Essa atitude pode ser compreensível. No entanto, a menos que seja superada, provavelmente impedirá os sindicatos de organizar a classe trabalhadora para a era digital. Sindicatos que não dominam a tecnologia de dados podem ter dificuldades para atrair uma nova geração de trabalhadores que só conhece smartphones e aplicativos. À medida que os sistemas de IA forem integrados aos ambientes de trabalho padrão, negociar o algoritmo deixará de ser uma preocupação marginal.
Embora a necessidade mais premente de recuperação de dados de trabalhadores ainda resida na economia de plataformas e em fábricas organizadas segundo princípios tayloristas digitais, esses são apenas os empregos na vanguarda da “datificação” da economia. Mesmo onde o uso de monitoramento e tomada de decisão automatizados se limita atualmente a uma ferramenta de agendamento ou ao registro de entrada e saída de funcionários, esses sistemas ainda podem ter efeitos significativos na gestão dos trabalhadores. A presença de um sindicato que pressiona a gestão em relação a dados e gestão algorítmica pode desestimular os gestores a introduzir sistemas de IA mais intensivos.
No mínimo, os sindicatos devem visar que todos os representantes e organizadores tenham passado por treinamento, para que um nível básico de conhecimento e habilidades em “negociação do algoritmo” possa ser estabelecido. De forma mais ambiciosa, os sindicatos devem buscar construir uma equipe interna de dados que possa trabalhar com representantes e organizadores para desenvolver uma estratégia de dados para cada empresa/setor. Isso deve incluir o fornecimento de suporte técnico para recuperação de dados e o desenvolvimento de políticas específicas para cada setor sobre como a negociação coletiva sobre dados deve ser conduzida.
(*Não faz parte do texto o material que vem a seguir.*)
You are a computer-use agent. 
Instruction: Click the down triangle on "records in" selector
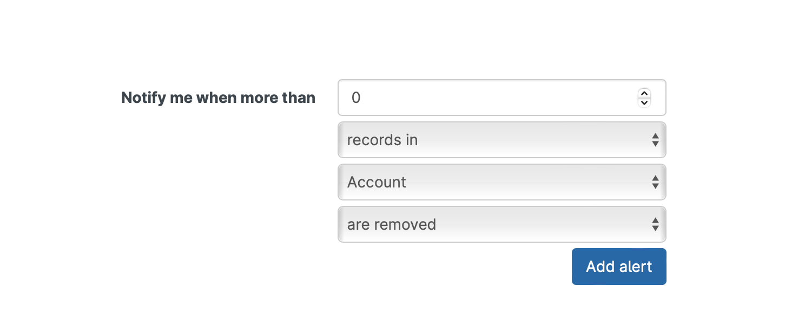point(655,144)
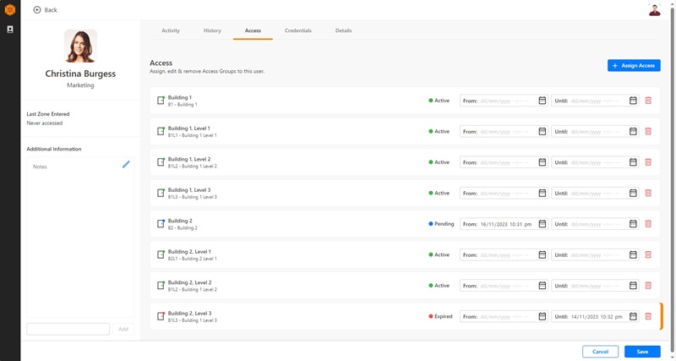
Task: Open Until date calendar for Building 2
Action: pos(633,224)
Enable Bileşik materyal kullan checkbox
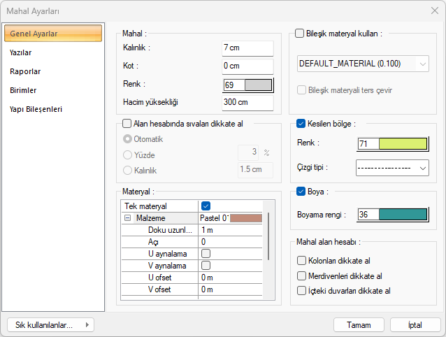Image resolution: width=446 pixels, height=337 pixels. [300, 33]
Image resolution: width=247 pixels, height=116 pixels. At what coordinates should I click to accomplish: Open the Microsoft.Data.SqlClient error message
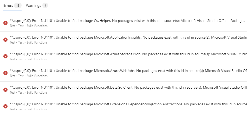pyautogui.click(x=127, y=87)
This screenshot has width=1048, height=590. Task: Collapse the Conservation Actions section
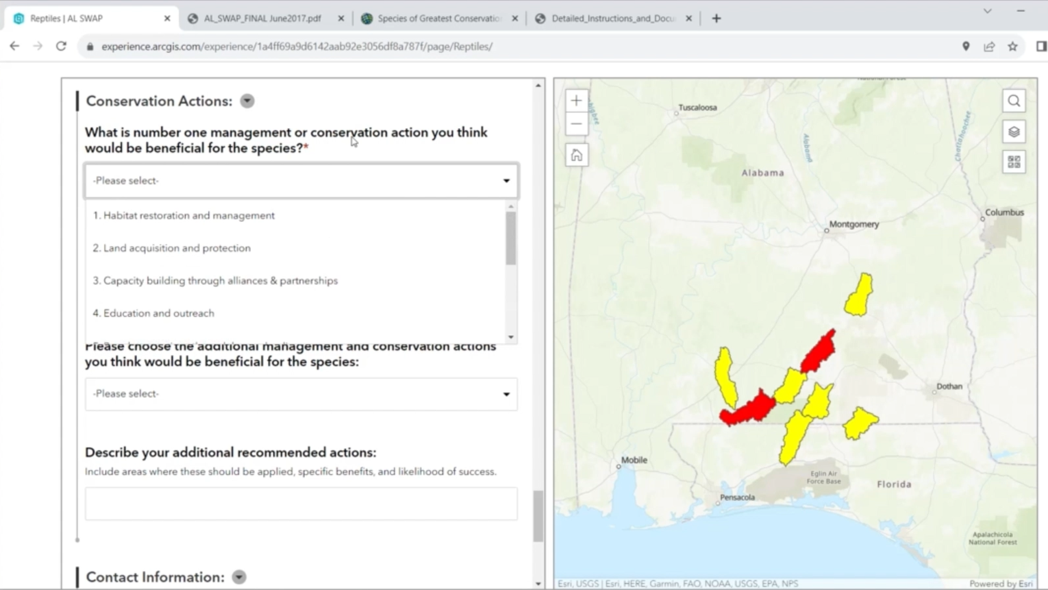point(247,101)

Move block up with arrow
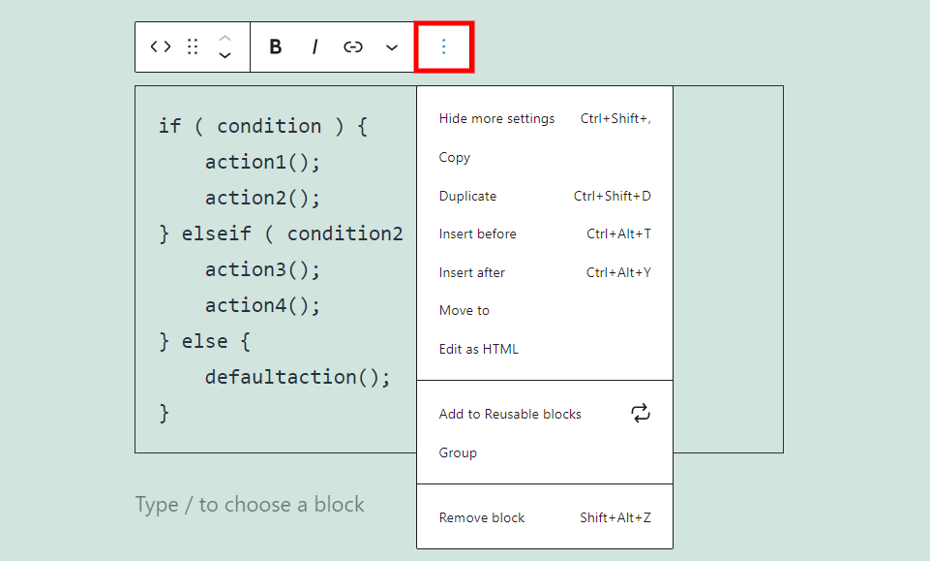click(x=225, y=38)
Na Europa, a urgência em fortalecer a capacidade sindical aumentou com a aprovação da Diretiva da UE sobre Trabalho em Plataformas, que deve entrar em vigor em todos os 27 Estados-Membros até o final de 2026. A Diretiva sobre Trabalho em Plataformas estabelece um amplo conjunto de direitos para os trabalhadores de plataformas em relação à gestão algorítmica, incluindo o direito a uma explicação e revisão humana das decisões automatizadas e o direito de os representantes dos trabalhadores serem consultados antes da introdução de mudanças substanciais nos sistemas de IA. Os trabalhadores de plataformas precisarão fazer parte de sindicatos onde exista um ecossistema de conhecimento e habilidades em dados para fazer uso efetivo desses novos direitos algorítmicos.
Os trabalhadores vêm coletando informações sobre seu trabalho para auxiliar seus esforços de organização desde que os sindicatos existem. A única diferença hoje é que, na era da informação, há muito mais dados que podem ser coletados e diversas ferramentas são necessárias para isso. O objetivo, como um trabalhador nos disse durante a pesquisa para o nosso estudo sobre a Confederação Europeia de Sindicatos, deve ser que “tudo o que os patrões veem, nós também vermos”. Combater o domínio do capital sobre a informatização do trabalho pode parecer assustador, mas é possível e necessário.